Anyway, it's become somewhat fashionable to write these types of books. People with autism are one of the flavors of the hour. Problem is, people of this hour aren't people of the next hour. They fade into the "who cares" category, and people with autism do not deserve that type of treatment. So I hope that this is not a literary "fad", that good authors will continue to explore this element of human nature.
But, back to my stab at a book review. I believe I've blogged before about my "discovery" of what is called young adult literature. To my delight, it isn't all vampire love novels. There is a lot of good, meaty, stuff out there.
So, I wanted to write a little about a YA book I read recently: Livvie Owen Lived Here by Sarah Dooley.
This particular book is written by a teacher of children with special needs who lives in West Virginia. So....Livvie Owen (Olivia), a high school student with autism, lives in a small, dying town in West Virginia called Nabor with her younger sister, her older sister, and her Mom and Dad.
Good stuff: Livvie is in a special ed class at her small West Virginia high school. The school scenes ring absolutely true (in my somewhat limited experience with special ed classrooms). The boy obsessed with snakes, the non-verbal girl who is Livvie's friend and communicates using pictures attached to a strip with Velcro, and the other class members with their various disabilities, all are part of her world. Obviously, the school has worked with Livvie to try to teach her to control her behavior, to try to find ways to calm herself and prevent tantrums, but Livvie finds herself many times in situations where she just can't react to properly.
Which introduces the plot of the story. The family has had to move, over and over, because Livvie outlives her welcome with the landlord. Or with the neighbors. Her behavior (especially the noises and the tantrums) disturb, or frighten,then the family is evicted, and the family is on the move again.
When the story opens, they are living in a old, wornout trailer, and soon after they are being served still another eviction notice. The family must move again.
This situation rings true also. It isn't easy being poor, and I am glad this issue was explored in great detail in this book. The author took some of this from personal experience in her own childhood, and it is something well deserving of exploration. It is also obvious that the small town is dying, but the family stays there because it is familiar to their daughter...and it is so hard for people with autism to accept change. My brother in law struggles with that almost daily.

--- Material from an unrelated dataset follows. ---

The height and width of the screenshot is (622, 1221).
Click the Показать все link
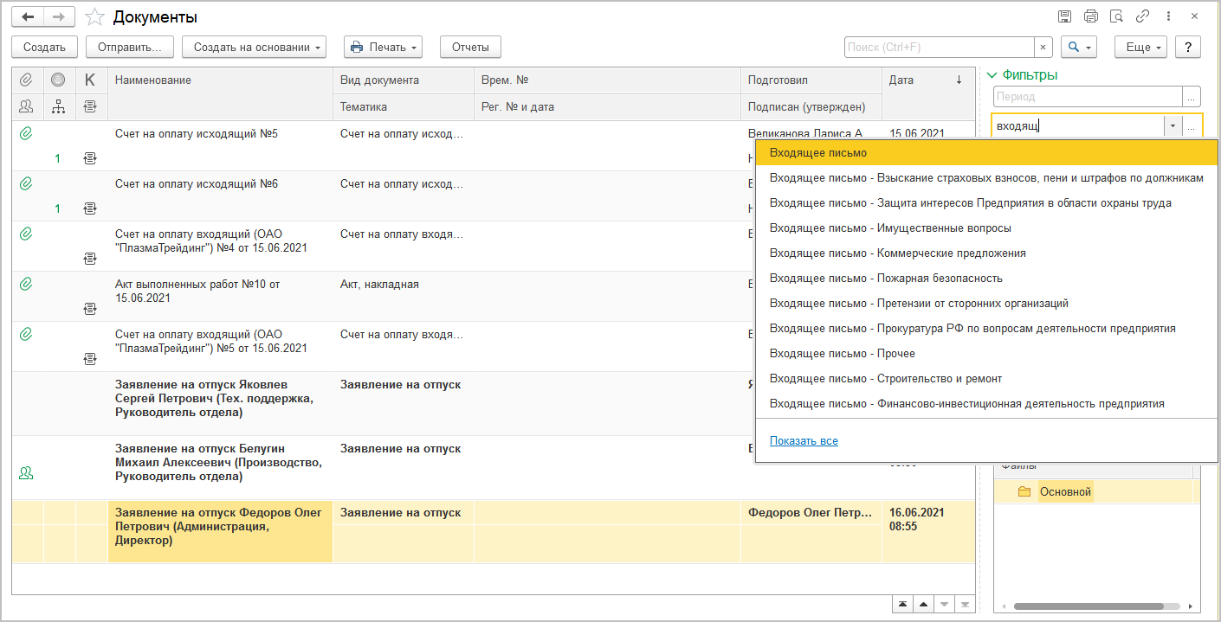(804, 441)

Livvie realizes this housing situation is because of her behavior (which she tries so hard to control but the control just isn't there despite her best intentions), and she comes up with a very special plan to find a new house....with the help of a factory whistle from her childhood and a dead cat. (yes, you'll have to read the book to find out how.)
The other part of the story I felt rang true was the relationship Livvie had with her two sisters. It was complicated. They loved her but there was also anger and resentment, and the complex relationships were explored as the length of the book permitted. The parents were loving and patient, and Livvie was fortunate to have grown up in a stable family. Not all children with autism (nor do all children, obviously) do.

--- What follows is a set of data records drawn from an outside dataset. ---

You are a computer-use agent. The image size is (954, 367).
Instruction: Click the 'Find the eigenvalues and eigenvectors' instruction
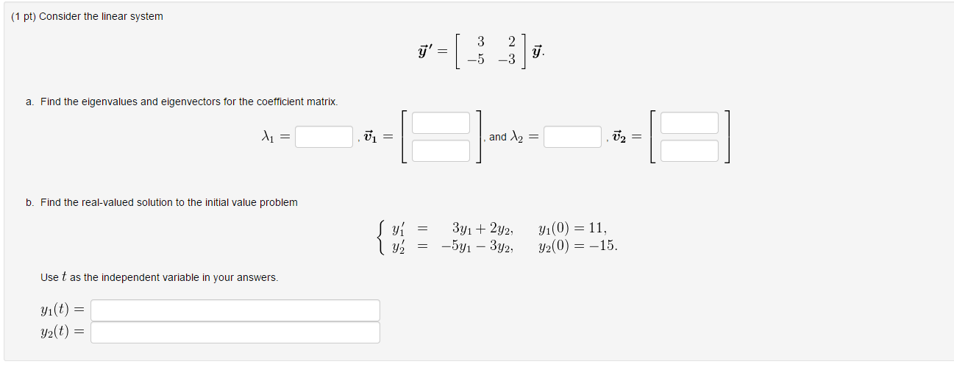pyautogui.click(x=189, y=101)
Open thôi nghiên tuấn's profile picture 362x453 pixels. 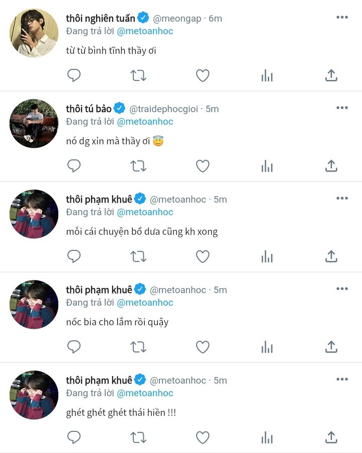pos(34,33)
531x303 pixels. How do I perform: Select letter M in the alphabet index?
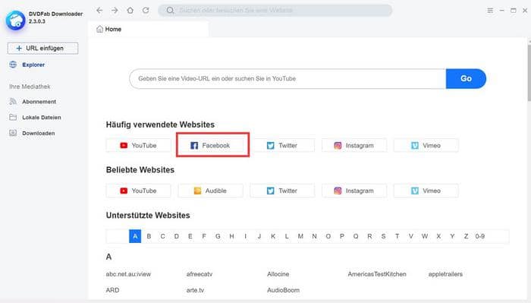pos(300,236)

The teachers in Livvie's life are also portrayed sympathetically. Few people realize the job that special ed teachers have - we are lucky to have these dedicated individuals. After a series of substitutes (and those scenes rang true also!) a very caring teacher enters Livvie's life and sparks change in this young adolescent.

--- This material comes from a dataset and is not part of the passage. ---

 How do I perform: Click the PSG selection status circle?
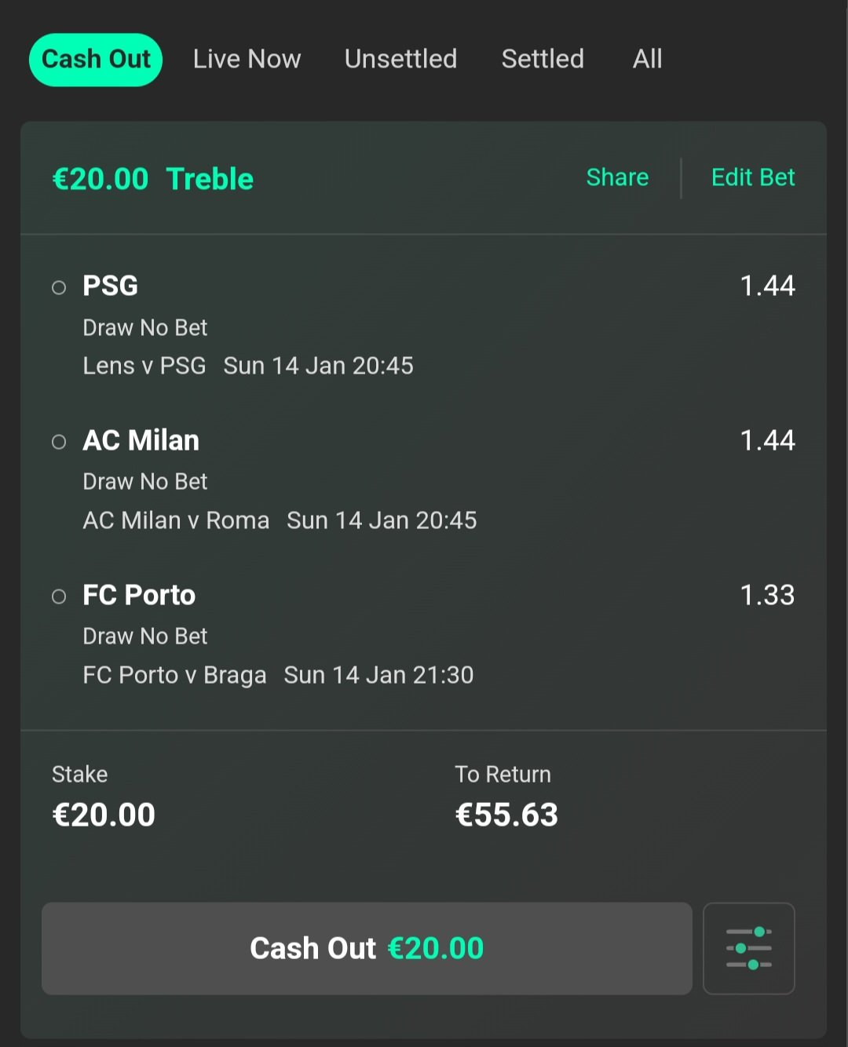click(x=59, y=287)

Where did the book fail? I think, as a narrator, that there was a lot of inconsistency. Livvie (who is severely autistic and can barely read or write, although she is far from "stupid") has quite a vocabulary and command of words as narrator that just seemed inconsistent with how she was portrayed. There was also a great deal of inconsistency in how Livvie was able to understand non-verbal communication (this, incidentally, is a major challenge for people with autism.) In some instances, Livvie could not understand or "label" emotions but just a couple of minutes later would be describing quite complex emotions showing on the faces of characters. She would ponder her inability to read a certain type of emotion and several pages later, she would be reading the emotion quite well. I realize some of this was to move the story along, but to me this aspect actually distracted me from the story.
Still, in all, a most worthwhile book which I would recommend to anyone.
I understand this is a debut novel and I very much look forward to this author's future work. I've done a little reading in her blog, and she sounds like a woman I would like to meet one day. Maybe at a small town library. Like the ones in Northwest Arkansas that I frequented 30 years ago and....maybe something to blog about one day.